> [DOCUMENT PASSAGE]
Silicon Valley then, like Rome, is the Republic, it’s not a place, it’s an idea.  Indeed the average person on the street is asked where Microsoft or Groupon is headquartered, “Silicon Valley,” is frequently replied. Silicon Valley isn’t a place, it’s the name we apply to the stories of great heroes who failed and conquered, it’s word used to refer our economy of innovation, not a location.

Just as the Romans embraced every religion, every philosophy, as they conquered, allowing those conquered to retain much of their heritage, the idea of Silicon Valley recognizes that there is no single philosophy, there is no right way, no right answer.  Being Lean, or Agile, or Bootstrap, MVP (whether minimal or maximum viable), or Brazen, aren’t philosophies held in such high regard that startups are lean, as though that’s right; they don’t care how one works, nor what you’re doing, as long as you are stoic, creating value for all, and constantly improving upon… Roman.

By contrast, what are the terms, the ideas, and the philosophies that you most frequently hear where you live?  In my case, can we make a case about Austin?

  1. At the heart of Texas, it’s hard to deny that Austin, the live music capital of the world, the blue city in a red state, the state that defines independence and in which we fought to be Texan first and American second, is the beating heart of American culture. An epitome.  At the very least, a major artery.

> [ENTRIES PROVIDED]
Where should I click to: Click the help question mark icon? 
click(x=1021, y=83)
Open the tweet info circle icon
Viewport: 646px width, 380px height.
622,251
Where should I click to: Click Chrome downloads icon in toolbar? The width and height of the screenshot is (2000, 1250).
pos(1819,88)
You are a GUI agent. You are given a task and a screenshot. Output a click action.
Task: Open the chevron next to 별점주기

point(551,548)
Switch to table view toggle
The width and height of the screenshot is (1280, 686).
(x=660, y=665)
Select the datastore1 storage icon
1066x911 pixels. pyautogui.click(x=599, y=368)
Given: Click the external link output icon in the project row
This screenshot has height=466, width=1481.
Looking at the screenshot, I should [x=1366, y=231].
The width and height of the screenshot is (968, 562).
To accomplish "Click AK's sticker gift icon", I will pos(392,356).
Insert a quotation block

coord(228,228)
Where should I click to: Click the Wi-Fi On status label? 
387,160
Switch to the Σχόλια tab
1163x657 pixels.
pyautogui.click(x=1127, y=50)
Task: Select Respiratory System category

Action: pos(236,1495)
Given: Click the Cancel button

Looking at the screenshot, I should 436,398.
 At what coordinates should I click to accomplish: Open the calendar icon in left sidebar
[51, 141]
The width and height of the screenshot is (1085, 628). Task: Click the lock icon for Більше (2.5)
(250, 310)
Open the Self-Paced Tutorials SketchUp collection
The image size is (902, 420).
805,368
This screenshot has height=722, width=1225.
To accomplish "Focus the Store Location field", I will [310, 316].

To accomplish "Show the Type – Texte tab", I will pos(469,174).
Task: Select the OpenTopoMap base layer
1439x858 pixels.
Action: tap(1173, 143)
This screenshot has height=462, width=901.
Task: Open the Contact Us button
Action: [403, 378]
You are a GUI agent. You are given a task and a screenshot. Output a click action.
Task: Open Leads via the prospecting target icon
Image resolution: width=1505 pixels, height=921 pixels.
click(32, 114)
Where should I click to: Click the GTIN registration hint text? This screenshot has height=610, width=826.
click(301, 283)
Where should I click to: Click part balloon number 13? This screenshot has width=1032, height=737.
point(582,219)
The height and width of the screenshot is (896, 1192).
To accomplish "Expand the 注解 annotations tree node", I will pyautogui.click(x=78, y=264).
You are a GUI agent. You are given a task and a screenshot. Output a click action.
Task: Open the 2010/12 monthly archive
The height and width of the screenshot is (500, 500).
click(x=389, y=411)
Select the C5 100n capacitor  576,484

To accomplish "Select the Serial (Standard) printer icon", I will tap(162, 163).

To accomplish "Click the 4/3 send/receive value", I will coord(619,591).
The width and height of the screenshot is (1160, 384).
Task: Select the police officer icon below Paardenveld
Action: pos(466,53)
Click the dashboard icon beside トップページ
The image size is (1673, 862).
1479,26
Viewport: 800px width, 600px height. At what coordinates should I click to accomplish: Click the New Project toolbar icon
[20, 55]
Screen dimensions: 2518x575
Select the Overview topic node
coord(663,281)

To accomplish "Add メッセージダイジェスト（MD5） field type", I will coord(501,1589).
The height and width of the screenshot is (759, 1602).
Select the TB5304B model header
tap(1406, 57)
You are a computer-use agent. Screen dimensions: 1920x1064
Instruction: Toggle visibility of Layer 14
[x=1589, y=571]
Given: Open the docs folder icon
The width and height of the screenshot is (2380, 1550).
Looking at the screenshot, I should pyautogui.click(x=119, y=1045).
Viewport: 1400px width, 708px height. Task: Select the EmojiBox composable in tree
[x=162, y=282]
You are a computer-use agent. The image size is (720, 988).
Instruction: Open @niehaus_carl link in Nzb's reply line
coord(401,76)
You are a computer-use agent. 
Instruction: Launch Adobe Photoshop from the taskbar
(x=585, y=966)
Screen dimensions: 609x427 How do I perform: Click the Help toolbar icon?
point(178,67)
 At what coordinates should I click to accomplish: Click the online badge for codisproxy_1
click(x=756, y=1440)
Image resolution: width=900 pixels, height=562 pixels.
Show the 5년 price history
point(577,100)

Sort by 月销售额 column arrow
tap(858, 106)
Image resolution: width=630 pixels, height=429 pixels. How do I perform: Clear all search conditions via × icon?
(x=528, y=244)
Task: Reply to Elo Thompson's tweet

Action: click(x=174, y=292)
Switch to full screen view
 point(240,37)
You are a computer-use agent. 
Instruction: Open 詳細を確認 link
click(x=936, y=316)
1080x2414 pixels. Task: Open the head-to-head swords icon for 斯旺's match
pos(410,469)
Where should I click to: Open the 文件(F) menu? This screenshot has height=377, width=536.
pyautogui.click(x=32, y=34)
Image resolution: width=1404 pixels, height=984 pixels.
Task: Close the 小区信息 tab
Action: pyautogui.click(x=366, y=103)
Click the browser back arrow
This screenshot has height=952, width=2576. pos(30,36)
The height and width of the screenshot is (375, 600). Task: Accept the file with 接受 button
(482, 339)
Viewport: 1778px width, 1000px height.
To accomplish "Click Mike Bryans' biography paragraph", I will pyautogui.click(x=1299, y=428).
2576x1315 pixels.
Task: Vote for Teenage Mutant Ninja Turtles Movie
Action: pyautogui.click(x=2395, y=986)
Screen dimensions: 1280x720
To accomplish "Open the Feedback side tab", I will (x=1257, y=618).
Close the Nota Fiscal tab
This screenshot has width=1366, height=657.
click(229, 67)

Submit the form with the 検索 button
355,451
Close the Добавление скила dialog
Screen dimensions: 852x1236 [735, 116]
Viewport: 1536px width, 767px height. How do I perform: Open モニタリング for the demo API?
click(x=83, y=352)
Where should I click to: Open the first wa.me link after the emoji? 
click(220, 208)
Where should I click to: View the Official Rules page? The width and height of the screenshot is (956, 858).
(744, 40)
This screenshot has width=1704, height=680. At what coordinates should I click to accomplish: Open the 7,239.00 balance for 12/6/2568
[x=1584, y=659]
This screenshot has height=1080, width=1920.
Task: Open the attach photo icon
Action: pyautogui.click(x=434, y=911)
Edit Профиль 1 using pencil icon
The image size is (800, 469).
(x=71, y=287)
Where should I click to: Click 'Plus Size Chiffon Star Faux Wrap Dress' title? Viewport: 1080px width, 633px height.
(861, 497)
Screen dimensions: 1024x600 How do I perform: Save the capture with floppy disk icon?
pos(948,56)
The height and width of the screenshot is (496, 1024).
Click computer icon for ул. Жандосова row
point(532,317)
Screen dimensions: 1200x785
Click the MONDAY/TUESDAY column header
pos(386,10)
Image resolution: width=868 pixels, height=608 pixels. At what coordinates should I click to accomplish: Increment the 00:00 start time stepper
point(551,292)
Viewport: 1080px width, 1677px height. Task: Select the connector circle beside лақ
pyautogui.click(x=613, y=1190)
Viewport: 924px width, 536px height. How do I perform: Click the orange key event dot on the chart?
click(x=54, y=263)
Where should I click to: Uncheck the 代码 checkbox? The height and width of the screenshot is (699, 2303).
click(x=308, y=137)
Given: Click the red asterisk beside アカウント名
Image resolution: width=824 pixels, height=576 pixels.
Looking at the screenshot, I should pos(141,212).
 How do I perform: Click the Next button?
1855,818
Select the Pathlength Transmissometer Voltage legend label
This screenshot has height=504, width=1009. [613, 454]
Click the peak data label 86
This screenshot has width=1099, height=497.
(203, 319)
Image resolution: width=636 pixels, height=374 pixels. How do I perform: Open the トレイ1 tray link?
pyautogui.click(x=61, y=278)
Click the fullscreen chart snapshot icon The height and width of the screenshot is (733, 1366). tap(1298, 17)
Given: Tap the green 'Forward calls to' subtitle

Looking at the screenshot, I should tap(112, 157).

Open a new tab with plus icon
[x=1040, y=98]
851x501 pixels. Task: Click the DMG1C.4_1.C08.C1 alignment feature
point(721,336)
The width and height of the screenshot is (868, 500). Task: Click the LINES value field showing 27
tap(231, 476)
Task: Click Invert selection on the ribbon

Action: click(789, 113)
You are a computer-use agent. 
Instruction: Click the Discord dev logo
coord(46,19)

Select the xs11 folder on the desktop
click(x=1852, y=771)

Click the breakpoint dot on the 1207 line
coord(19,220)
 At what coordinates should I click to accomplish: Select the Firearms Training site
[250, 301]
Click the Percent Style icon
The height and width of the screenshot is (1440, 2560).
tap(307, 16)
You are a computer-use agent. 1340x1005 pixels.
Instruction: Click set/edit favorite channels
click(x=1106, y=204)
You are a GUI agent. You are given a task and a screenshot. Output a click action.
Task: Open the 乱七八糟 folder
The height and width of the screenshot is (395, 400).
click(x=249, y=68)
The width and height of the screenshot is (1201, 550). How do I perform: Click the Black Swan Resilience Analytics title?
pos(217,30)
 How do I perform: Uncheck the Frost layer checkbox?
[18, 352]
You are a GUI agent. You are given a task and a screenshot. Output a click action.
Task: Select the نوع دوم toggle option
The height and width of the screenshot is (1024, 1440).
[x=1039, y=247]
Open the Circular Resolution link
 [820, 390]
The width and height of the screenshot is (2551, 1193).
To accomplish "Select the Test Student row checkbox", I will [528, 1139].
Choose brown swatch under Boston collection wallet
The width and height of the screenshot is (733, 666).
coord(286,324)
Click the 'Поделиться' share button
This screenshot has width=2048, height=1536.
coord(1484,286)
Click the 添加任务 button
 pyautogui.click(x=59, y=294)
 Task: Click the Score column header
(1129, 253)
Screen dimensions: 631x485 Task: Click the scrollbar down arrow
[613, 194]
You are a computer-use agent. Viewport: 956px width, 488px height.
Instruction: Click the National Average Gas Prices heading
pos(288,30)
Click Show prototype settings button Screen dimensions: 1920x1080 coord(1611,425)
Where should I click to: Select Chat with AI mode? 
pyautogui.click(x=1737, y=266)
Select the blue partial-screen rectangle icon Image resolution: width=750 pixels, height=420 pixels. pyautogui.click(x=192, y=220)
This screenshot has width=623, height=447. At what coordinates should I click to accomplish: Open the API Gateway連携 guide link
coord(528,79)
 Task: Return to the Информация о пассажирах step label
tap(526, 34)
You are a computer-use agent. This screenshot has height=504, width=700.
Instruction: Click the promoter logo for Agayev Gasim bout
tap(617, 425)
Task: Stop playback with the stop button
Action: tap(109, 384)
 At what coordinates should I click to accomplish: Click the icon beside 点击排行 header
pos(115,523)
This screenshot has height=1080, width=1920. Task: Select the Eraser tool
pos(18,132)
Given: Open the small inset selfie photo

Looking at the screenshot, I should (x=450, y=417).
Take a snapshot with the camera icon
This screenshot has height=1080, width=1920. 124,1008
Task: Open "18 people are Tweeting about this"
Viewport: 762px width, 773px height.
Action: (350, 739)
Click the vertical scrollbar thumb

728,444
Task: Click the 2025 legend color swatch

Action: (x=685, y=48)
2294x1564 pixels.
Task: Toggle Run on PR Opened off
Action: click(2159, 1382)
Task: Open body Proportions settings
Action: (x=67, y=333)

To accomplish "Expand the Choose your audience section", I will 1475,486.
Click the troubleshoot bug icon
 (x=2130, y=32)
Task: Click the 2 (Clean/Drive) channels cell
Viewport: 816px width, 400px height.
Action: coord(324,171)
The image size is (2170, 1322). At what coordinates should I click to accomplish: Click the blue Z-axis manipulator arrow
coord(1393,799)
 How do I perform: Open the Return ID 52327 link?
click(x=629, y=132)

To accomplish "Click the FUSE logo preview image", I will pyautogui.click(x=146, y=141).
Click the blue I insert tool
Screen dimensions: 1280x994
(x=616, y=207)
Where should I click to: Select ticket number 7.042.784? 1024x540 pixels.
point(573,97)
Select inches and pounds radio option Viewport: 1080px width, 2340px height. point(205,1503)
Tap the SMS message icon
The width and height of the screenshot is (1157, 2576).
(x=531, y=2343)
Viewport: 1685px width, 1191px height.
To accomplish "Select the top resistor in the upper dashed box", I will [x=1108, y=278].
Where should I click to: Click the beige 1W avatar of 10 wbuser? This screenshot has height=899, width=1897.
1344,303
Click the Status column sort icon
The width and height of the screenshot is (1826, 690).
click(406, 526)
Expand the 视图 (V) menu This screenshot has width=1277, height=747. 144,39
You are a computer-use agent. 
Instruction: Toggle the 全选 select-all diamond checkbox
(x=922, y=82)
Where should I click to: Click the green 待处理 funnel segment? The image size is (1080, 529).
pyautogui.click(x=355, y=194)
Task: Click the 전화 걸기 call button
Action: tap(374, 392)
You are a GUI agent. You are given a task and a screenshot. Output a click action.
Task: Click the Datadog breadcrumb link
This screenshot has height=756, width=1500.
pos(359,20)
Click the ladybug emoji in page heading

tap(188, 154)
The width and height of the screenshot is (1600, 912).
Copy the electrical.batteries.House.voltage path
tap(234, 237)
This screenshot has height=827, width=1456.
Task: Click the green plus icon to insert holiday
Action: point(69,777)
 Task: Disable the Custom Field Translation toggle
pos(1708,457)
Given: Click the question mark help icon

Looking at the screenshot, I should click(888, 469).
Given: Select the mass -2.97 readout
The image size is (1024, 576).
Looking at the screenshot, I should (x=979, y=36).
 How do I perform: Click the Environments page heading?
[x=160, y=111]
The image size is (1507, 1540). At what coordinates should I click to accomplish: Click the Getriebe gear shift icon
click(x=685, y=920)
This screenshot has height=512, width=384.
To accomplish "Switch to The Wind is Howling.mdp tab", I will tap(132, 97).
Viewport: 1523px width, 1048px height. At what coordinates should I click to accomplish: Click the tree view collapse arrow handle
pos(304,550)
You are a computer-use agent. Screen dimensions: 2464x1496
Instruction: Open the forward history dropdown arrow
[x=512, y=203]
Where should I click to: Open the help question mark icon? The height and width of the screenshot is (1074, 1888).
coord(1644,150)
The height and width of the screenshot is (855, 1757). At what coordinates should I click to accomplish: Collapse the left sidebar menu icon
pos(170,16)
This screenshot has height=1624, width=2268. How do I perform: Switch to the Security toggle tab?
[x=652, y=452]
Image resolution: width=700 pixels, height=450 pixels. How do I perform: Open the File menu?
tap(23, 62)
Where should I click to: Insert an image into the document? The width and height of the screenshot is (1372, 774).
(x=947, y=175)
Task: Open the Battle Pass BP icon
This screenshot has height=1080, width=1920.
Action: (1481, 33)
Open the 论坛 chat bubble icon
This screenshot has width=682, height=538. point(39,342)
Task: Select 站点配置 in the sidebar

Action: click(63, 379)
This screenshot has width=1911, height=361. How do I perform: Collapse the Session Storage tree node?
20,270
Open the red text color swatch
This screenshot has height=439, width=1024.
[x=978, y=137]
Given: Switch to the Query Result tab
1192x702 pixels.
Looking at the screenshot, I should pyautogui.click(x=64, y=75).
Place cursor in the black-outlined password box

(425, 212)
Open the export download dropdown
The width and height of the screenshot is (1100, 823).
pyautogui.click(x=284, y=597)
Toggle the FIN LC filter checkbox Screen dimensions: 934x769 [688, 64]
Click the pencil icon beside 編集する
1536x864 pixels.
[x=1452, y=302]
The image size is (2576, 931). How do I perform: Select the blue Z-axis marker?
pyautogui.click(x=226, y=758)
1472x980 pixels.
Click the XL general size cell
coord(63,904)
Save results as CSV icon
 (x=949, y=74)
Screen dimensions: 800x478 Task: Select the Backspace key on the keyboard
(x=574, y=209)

> [REQUEST] In the Silicon Valley passage, which working approaches are named in the sentence beginning "Being Lean, or Agile"? List each one.

> [SOLUTION TO THE EXERCISE] Lean, Agile, Bootstrap, MVP (whether minimal or maximum viable), Brazen